En cas de débat contentieux sur des copies numériques de ces documents, il existe un risque que le juge ne s’appuie sur l’article 1316-4 du code civil pour apprécier la recevabilité de la preuve : si le document a été signé manuscritement avant d’être dématérialisé, sans qu’une signature électronique vienne confirmer son authenticité après numérisation, le juge pourrait estimer que les conditions de validité du document ne sont pas remplies et le rejeter comme preuve[1]. Dans le contentieux administratif des actes juridiques, l’utilisation d’une signature préalablement scannée sur des documents ne relevant pas de la compétence de l’auteur de l’acte pourrait être condamnée en raison de l’absence de délégation de signature écrite, laquelle doit nommément désigner la personne délégataire et l’objet précis de la délégation.

La signature électronique : un complexe normatif exigeant

Pour le secteur privé, la typologie, issue du décret n° 2001- 272 du 30 mars 2001 pris pour l’application de l’article 1316-4 du code civil et relatif à la signature électronique, distingue la signature électronique simple (SE), la signature électronique sécurisée (SES) et la signature électronique qualifiée (SEQ) ou présumée fiable. Pour le secteur public, l’ordonnance n° 2005-1516 du 8 décembre 2005 instaure la faculté pour les actes des autorités administratives d’être revêtus de la signature électronique, laquelle devra être conforme aux préconisations du Référentiel général de sécurité (RGS).

Le composant central dans cet instrument sécuritaire est le « certificat électronique », un petit fichier électronique émis par un prestataire technique appelé « certificateur » selon un processus strict et précis. Le certificat embarque la « clé cryptographique publique » du porteur identifié du certificat. La clé publique sert à vérifier la signature électronique générée par le signataire (alias le porteur de certificat) au moyen d’une « clé cryptographique privée » qu’il aura gardée précautionneusement par-devers lui.

Pour les prescriptions numériques, il convient de mettre en place, au moins, une SES au sens du code civil ou bien une signature de niveau ** ou ***, selon les spécifications techniques du RGS. Pour le recueil du consentement du patient, une signature numérique (signature tracée à la main avec un stylet sur une tablette où l’on relève ses caractéristiques propres : vitesse, pression, angle, etc.) est envisageable.

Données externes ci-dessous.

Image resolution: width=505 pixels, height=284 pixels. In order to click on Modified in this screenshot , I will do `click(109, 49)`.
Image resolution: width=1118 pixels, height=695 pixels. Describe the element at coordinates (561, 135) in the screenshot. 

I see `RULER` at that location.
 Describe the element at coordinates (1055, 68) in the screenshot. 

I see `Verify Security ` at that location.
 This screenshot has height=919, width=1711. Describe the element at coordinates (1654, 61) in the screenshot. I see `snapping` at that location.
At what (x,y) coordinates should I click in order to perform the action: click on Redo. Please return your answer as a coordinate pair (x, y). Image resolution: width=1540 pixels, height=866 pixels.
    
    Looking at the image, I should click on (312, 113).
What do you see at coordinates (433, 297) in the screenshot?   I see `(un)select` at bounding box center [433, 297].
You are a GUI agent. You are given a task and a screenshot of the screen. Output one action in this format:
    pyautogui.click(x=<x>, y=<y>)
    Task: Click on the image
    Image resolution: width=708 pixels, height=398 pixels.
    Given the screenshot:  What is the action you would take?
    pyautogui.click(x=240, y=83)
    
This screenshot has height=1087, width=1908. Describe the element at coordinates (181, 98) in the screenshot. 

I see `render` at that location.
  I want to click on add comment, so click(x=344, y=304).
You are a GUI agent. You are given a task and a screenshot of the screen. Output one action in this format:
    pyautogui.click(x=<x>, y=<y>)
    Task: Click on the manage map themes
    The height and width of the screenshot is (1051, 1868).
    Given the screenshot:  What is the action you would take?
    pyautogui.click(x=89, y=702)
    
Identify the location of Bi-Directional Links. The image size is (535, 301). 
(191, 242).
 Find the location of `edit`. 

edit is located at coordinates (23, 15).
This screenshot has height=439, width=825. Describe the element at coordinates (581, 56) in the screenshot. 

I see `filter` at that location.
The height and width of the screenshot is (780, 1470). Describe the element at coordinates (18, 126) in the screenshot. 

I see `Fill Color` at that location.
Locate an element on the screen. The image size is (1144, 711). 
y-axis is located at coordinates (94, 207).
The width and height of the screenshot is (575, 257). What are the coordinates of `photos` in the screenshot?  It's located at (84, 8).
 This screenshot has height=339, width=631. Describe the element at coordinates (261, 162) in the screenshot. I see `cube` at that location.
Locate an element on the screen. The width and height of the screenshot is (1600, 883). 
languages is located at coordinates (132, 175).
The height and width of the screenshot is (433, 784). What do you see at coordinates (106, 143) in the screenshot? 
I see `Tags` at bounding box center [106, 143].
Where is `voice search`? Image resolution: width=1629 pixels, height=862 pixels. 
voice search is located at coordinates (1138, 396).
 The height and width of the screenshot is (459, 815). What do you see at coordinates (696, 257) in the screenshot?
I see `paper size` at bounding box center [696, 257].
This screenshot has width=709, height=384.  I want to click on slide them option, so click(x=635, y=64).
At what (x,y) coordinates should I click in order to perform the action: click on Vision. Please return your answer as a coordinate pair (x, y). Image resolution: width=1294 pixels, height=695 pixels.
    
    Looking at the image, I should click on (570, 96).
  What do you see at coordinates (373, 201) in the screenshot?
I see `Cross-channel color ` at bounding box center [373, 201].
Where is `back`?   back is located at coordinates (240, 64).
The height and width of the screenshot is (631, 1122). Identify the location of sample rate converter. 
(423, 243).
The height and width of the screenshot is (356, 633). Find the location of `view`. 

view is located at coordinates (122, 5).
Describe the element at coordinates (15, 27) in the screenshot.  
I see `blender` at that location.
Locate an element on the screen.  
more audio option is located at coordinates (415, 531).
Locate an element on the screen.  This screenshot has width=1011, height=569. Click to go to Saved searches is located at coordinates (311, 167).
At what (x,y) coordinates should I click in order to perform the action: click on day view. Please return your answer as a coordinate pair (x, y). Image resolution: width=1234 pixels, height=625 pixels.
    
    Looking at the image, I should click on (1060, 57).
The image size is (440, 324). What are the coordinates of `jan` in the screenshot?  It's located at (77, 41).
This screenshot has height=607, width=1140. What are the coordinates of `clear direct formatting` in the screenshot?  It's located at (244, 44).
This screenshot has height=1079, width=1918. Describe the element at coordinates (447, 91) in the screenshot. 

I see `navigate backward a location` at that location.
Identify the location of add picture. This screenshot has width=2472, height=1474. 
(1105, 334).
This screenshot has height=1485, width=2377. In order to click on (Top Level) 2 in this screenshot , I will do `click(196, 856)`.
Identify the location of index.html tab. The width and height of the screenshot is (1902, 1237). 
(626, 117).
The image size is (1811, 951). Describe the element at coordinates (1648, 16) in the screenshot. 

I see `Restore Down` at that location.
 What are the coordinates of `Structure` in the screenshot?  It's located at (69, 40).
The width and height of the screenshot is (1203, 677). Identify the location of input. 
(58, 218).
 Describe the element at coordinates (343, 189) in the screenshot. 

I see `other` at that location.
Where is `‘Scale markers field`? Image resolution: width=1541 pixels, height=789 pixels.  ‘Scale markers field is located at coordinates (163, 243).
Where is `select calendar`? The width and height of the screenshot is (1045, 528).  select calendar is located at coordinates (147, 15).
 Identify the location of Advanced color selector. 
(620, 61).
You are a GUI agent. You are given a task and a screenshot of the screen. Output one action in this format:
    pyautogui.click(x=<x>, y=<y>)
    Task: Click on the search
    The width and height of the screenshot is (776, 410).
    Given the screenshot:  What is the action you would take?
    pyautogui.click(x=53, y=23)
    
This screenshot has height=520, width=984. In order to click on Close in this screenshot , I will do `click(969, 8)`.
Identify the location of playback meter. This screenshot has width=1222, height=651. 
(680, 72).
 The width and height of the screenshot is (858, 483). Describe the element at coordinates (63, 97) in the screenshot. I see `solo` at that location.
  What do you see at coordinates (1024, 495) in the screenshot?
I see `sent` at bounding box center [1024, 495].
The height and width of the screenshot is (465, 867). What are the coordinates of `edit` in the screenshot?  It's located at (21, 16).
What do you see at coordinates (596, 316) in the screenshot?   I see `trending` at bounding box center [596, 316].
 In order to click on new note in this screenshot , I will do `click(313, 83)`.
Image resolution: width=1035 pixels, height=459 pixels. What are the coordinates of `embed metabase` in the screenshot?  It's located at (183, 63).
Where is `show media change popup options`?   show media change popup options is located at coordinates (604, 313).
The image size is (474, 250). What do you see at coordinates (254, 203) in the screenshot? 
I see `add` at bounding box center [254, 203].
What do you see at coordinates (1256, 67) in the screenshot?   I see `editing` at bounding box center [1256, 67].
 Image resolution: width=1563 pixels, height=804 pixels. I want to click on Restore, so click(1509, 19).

« Notre établissement est engagé dans un important projet d’informatisation du coeur de métier avec en ligne de mire la dématérialisation totale du dossier patient. Les questions de signature des documents numérisés et de gestion du cycle de vie des informations – papier et numériques – (archivage, valeur juridique des documents, etc.) en sont le corollaire. Nous avons jugé qu’une analyse juridique s’imposait pour ces questions complexes. » –  Cédric Cartau, RSSI et CIL du CHU de Nantes

 

 


L’auteur

Me Omar YAHIA
SELARL YAHIA Avocats
Barreau de Paris

[1] Conseil d’État, 17 juillet 2013, n° 351931 : « […] pour regarder comme constitutif d’une faute le fait que les comptes rendus d’analyse étaient revêtus d’une simple signature scannée des biologistes qui les avaient établis, la chambre de discipline s’est fondée sur l’absence d’un procédé technique fiable garantissant l’authenticité de cette signature […] » (les comptes rendus d’analyse de laboratoire doivent être signés conformément à l’article R. 6211-21 du code de la santé publique).